- [Set exercise] Update the records by changing every "Screen dimensions" to "Screen size", leaving everything else as it is.

(Recorded data)
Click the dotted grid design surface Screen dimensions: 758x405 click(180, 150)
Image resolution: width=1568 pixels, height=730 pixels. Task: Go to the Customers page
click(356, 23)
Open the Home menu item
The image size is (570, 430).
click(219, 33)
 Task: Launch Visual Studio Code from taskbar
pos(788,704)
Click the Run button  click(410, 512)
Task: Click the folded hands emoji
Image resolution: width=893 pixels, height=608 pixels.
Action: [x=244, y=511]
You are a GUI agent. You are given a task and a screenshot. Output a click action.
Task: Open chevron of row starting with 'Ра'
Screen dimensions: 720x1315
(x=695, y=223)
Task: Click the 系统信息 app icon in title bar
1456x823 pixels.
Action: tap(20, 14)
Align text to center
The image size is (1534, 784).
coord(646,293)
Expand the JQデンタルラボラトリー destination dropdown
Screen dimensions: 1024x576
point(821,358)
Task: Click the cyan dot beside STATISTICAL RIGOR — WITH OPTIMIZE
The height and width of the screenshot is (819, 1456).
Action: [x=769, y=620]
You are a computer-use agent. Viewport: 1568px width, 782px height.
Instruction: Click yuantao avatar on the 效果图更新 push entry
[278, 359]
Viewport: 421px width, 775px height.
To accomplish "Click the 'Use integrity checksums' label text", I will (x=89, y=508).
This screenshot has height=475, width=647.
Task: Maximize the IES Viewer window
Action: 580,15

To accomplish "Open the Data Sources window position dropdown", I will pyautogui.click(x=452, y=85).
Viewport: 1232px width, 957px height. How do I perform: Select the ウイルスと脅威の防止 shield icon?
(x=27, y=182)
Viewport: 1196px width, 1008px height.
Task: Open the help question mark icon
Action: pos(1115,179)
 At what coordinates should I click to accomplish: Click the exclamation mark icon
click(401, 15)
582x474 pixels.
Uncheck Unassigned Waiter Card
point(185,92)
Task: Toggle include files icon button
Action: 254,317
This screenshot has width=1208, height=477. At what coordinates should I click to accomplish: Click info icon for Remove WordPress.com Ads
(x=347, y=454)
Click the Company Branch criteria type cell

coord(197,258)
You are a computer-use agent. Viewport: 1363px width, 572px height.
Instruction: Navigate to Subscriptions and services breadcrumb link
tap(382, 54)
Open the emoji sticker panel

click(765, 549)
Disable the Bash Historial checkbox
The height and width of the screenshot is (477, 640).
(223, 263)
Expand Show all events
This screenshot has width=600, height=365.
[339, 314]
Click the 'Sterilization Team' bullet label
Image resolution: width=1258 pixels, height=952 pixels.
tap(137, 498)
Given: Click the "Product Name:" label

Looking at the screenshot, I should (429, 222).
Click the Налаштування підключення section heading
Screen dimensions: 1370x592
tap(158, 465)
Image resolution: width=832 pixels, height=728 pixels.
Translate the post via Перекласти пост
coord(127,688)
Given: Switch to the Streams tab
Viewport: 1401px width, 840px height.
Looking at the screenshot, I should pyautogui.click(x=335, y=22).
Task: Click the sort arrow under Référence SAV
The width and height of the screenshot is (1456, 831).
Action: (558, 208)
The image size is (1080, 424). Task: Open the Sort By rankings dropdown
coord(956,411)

- [Result for this task]
Click the dotted grid design surface Screen size: 758x405 click(180, 150)
Image resolution: width=1568 pixels, height=730 pixels. Task: Go to the Customers page
click(356, 23)
Open the Home menu item
The image size is (570, 430).
click(219, 33)
 Task: Launch Visual Studio Code from taskbar
pos(788,704)
Click the Run button  click(410, 512)
Task: Click the folded hands emoji
Image resolution: width=893 pixels, height=608 pixels.
Action: [x=244, y=511]
You are a GUI agent. You are given a task and a screenshot. Output a click action.
Task: Open chevron of row starting with 'Ра'
Screen size: 720x1315
(x=695, y=223)
Task: Click the 系统信息 app icon in title bar
1456x823 pixels.
Action: tap(20, 14)
Align text to center
The image size is (1534, 784).
coord(646,293)
Expand the JQデンタルラボラトリー destination dropdown
Screen size: 1024x576
point(821,358)
Task: Click the cyan dot beside STATISTICAL RIGOR — WITH OPTIMIZE
The height and width of the screenshot is (819, 1456).
Action: [x=769, y=620]
You are a computer-use agent. Viewport: 1568px width, 782px height.
Instruction: Click yuantao avatar on the 效果图更新 push entry
[278, 359]
Viewport: 421px width, 775px height.
To accomplish "Click the 'Use integrity checksums' label text", I will (x=89, y=508).
This screenshot has height=475, width=647.
Task: Maximize the IES Viewer window
Action: 580,15

To accomplish "Open the Data Sources window position dropdown", I will pyautogui.click(x=452, y=85).
Viewport: 1232px width, 957px height. How do I perform: Select the ウイルスと脅威の防止 shield icon?
(x=27, y=182)
Viewport: 1196px width, 1008px height.
Task: Open the help question mark icon
Action: pos(1115,179)
 At what coordinates should I click to accomplish: Click the exclamation mark icon
click(401, 15)
582x474 pixels.
Uncheck Unassigned Waiter Card
point(185,92)
Task: Toggle include files icon button
Action: 254,317
This screenshot has width=1208, height=477. At what coordinates should I click to accomplish: Click info icon for Remove WordPress.com Ads
(x=347, y=454)
Click the Company Branch criteria type cell

coord(197,258)
You are a computer-use agent. Viewport: 1363px width, 572px height.
Instruction: Navigate to Subscriptions and services breadcrumb link
tap(382, 54)
Open the emoji sticker panel

click(765, 549)
Disable the Bash Historial checkbox
The height and width of the screenshot is (477, 640).
(223, 263)
Expand Show all events
This screenshot has width=600, height=365.
[339, 314]
Click the 'Sterilization Team' bullet label
Image resolution: width=1258 pixels, height=952 pixels.
tap(137, 498)
Given: Click the "Product Name:" label

Looking at the screenshot, I should (429, 222).
Click the Налаштування підключення section heading
Screen size: 1370x592
tap(158, 465)
Image resolution: width=832 pixels, height=728 pixels.
Translate the post via Перекласти пост
coord(127,688)
Given: Switch to the Streams tab
Viewport: 1401px width, 840px height.
Looking at the screenshot, I should pyautogui.click(x=335, y=22).
Task: Click the sort arrow under Référence SAV
The width and height of the screenshot is (1456, 831).
Action: (558, 208)
The image size is (1080, 424). Task: Open the Sort By rankings dropdown
coord(956,411)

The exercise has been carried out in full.